You may think that I am slow, that I do not write often enough, but if you are new, I invite you to browse through the archives, there is plenty here that is as valid today as it was when I wrote it.

This is not a novel that I write or the mere meanderings through my daily life, what I note here is the past and the future how they are intertwined, our past is leading us into this abyss.

Tombstones note the demise of one, sometimes they tell us what the person was, how he lived, and sometimes even how he died.

In Democracy in America, published in 1835, Tocqueville wrote of the New World and its burgeoning democratic order. Observing from the perspective of a detached social scientist, Tocqueville wrote of his travels through America in the early 19th Century when the market revolution, Western expansion, and Jacksonian democracy were radically transforming the fabric of American life. He saw democracy as an equation that balanced liberty and equality, concern for the individual as well as the community.
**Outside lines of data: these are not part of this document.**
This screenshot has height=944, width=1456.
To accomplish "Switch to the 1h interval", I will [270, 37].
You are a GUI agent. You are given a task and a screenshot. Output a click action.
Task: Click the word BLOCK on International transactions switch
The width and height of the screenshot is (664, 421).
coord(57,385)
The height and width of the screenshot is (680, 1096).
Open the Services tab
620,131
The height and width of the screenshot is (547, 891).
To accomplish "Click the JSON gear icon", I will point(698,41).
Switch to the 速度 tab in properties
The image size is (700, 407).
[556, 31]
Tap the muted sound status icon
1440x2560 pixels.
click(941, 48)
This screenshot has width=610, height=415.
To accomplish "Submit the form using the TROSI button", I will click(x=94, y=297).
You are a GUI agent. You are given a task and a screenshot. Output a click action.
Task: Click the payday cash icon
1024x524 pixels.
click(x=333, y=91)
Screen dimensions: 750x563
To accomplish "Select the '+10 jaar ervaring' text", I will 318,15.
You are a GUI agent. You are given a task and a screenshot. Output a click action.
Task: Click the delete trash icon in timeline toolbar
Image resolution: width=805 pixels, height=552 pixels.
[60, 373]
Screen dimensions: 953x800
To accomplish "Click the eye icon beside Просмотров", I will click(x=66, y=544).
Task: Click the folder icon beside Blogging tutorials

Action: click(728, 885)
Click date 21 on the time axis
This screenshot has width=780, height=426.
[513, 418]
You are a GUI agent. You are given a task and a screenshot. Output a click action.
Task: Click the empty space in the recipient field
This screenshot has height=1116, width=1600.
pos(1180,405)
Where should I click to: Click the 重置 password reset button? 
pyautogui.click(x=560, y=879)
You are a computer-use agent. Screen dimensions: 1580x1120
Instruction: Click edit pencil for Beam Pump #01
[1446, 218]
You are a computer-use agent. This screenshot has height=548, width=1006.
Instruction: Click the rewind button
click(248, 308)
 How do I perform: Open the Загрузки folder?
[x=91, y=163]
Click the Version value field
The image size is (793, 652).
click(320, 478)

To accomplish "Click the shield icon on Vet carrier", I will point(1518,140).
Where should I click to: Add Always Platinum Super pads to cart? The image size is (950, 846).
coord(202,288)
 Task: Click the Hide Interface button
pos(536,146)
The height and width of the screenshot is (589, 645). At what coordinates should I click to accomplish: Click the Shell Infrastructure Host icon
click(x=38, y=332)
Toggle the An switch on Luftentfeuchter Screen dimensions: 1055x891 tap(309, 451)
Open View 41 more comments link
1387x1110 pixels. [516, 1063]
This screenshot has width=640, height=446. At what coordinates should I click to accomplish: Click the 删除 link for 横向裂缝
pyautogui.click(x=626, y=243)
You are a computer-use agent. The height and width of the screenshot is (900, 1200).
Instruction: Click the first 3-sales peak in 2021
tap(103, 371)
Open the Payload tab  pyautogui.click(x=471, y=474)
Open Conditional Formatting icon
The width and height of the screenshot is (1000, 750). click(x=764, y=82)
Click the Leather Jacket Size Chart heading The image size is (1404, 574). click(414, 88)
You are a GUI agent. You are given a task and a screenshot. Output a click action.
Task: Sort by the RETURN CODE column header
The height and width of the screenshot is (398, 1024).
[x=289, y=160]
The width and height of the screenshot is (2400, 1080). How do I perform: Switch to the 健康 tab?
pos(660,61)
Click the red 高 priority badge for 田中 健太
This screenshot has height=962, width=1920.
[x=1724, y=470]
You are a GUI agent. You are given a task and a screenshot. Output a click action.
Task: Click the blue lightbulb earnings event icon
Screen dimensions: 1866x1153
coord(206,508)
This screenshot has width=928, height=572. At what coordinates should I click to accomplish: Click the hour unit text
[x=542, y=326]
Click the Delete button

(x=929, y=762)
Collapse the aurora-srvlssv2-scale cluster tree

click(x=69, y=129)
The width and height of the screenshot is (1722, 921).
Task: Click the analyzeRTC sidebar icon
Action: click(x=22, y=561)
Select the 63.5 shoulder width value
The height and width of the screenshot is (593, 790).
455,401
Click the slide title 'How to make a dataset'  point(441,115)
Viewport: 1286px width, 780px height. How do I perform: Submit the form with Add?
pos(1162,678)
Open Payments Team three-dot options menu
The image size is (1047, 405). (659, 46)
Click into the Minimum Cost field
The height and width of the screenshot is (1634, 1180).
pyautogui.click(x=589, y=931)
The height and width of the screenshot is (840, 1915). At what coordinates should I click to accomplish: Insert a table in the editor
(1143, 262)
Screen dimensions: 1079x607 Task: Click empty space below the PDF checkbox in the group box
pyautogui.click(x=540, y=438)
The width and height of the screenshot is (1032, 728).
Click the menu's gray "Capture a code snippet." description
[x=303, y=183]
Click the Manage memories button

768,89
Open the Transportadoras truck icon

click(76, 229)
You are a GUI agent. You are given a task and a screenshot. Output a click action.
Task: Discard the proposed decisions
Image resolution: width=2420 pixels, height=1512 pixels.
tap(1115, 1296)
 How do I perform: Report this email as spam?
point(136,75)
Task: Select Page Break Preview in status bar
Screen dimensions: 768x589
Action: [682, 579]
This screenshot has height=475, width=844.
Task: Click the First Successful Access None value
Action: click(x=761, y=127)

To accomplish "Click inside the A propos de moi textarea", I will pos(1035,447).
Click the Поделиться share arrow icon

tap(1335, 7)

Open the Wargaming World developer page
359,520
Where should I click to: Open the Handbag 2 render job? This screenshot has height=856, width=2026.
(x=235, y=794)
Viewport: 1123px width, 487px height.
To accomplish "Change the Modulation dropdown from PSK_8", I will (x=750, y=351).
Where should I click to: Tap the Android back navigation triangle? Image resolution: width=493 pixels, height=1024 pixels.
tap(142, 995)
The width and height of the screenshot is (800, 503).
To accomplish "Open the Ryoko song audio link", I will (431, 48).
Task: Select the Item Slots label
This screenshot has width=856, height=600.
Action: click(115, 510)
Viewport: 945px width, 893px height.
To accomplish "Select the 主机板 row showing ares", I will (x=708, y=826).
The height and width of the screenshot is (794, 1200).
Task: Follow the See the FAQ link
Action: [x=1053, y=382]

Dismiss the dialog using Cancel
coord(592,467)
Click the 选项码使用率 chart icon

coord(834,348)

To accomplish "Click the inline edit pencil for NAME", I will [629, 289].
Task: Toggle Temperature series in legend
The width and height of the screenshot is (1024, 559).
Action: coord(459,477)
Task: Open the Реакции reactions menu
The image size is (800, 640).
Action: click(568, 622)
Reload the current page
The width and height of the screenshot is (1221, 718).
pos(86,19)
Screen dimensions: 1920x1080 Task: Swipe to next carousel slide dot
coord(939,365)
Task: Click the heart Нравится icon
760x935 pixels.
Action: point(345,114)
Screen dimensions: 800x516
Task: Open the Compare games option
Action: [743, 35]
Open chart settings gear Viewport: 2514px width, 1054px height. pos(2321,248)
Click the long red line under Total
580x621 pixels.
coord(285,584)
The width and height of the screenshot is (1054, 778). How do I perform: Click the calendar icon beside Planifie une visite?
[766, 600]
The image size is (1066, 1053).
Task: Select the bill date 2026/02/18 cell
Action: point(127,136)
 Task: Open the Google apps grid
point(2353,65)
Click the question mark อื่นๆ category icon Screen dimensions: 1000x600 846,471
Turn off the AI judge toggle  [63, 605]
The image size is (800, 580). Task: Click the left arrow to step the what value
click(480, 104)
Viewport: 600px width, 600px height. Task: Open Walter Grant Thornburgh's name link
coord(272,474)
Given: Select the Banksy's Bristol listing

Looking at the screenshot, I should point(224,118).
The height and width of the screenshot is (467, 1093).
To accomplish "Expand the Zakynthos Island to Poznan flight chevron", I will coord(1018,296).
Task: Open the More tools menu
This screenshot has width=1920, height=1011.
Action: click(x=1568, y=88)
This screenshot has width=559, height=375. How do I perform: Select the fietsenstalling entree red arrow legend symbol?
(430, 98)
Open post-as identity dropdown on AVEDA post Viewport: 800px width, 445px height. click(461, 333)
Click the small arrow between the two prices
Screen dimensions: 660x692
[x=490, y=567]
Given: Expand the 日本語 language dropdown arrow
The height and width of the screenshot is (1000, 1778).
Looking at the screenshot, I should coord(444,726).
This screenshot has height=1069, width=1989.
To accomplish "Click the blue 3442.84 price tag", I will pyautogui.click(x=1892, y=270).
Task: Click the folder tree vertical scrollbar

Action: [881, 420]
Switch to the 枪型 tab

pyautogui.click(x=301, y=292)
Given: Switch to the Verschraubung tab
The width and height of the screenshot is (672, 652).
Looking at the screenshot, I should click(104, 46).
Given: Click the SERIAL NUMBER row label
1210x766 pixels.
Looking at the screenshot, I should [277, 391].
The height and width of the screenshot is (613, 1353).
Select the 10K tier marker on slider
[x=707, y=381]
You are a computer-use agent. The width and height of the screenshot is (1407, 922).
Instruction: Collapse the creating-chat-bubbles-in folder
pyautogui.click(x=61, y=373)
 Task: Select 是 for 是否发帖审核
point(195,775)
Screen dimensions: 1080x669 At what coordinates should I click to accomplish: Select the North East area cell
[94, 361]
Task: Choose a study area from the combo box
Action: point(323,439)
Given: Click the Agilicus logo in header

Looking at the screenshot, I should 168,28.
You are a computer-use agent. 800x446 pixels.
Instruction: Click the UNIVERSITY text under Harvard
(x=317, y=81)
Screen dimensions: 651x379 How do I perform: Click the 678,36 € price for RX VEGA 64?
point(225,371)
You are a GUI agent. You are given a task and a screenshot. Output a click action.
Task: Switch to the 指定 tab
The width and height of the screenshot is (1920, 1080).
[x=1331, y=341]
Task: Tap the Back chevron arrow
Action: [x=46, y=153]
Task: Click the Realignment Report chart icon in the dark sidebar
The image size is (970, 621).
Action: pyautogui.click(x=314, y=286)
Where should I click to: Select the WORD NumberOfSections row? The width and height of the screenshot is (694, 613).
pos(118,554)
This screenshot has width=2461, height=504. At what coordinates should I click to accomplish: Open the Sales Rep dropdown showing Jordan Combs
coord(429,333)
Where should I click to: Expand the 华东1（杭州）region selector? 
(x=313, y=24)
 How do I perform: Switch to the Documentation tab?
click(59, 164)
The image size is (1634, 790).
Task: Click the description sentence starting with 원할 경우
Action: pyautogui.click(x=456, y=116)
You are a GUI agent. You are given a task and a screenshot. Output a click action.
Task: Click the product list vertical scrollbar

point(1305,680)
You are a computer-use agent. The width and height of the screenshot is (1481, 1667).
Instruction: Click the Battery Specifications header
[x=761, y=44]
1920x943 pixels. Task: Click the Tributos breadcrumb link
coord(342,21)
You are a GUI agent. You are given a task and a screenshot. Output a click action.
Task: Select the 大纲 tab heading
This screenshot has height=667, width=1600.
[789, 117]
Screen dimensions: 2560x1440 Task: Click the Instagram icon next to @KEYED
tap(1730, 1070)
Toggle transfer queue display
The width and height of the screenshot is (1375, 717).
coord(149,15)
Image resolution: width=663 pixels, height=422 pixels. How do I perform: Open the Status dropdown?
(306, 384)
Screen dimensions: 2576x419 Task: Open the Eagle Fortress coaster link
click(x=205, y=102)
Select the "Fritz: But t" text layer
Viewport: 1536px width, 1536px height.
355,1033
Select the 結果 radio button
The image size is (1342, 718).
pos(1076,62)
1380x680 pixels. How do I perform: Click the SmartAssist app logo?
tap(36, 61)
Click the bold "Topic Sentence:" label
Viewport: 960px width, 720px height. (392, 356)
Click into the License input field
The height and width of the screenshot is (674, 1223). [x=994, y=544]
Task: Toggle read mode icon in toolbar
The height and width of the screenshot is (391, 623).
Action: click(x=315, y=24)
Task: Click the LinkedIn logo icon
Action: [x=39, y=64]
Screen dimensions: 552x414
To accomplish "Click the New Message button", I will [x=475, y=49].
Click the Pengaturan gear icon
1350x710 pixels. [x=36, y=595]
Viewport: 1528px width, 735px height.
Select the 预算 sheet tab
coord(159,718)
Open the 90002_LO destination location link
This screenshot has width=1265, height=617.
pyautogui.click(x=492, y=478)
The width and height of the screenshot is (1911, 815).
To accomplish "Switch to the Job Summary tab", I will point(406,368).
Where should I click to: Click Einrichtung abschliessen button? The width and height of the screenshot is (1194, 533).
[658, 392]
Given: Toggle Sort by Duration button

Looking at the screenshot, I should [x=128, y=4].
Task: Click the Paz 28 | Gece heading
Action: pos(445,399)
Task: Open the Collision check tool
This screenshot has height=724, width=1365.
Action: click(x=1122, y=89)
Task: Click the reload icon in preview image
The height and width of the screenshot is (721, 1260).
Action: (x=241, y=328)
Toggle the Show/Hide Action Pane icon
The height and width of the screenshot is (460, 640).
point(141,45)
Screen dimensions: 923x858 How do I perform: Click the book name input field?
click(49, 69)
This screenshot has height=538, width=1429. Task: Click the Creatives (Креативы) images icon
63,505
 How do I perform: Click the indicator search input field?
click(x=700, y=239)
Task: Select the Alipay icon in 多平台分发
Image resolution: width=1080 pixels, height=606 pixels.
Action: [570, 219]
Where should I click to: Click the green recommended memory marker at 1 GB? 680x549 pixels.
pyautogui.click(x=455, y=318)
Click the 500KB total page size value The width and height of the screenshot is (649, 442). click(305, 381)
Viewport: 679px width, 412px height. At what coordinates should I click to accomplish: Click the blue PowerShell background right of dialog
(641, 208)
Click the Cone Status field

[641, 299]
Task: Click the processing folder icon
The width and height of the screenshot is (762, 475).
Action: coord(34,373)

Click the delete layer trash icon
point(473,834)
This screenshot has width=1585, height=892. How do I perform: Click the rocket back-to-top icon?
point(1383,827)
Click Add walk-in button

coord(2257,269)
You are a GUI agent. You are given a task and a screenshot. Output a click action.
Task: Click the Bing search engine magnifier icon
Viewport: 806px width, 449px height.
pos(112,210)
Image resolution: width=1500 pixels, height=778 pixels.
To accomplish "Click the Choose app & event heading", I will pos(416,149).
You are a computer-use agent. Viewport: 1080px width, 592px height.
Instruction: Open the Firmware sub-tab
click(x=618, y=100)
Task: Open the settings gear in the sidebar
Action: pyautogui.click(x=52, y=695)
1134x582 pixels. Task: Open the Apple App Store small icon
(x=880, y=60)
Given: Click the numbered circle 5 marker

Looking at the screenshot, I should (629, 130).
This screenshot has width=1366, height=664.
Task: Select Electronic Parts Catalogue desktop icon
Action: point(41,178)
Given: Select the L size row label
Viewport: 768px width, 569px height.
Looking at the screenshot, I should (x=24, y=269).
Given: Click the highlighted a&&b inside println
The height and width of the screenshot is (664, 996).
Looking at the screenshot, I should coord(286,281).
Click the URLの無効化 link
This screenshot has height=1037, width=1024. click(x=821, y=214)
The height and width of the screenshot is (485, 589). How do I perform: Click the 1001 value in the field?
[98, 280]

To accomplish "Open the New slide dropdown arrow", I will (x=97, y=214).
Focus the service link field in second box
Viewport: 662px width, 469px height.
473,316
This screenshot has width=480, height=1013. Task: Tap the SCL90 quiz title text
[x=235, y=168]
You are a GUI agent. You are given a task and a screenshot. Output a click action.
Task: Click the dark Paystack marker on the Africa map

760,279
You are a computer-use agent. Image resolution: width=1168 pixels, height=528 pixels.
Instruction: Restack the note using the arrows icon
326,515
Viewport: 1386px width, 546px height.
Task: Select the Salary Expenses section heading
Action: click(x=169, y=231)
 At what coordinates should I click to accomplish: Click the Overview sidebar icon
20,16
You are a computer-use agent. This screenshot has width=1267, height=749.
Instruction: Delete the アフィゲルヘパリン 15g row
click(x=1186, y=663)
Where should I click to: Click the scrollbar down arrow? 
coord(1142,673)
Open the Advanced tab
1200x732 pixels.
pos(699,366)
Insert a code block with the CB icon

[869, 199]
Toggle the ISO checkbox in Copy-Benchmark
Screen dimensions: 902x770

Tocqueville wrote of the Americans, "Americans are so enamored of equality that they would rather be equal in slavery than unequal in freedom." [2]

As critic of individualism, Tocqueville thought that through associating, the coming together of people for mutual purpose, both in public and private, Americans are able to overcome selfish desires, thus making both a self-conscious and active political society and a vibrant civil society functioning independently from the state. The main purpose of Tocqueville was analysis of functioning of political society and various forms of political associations, although he brought some reflections on civil society too (and relations between political and civil society). For Tocqueville as for Hegel and Marx, civil society was a sphere of private entrepreneurship and civilian affairs regulated by civil code [3].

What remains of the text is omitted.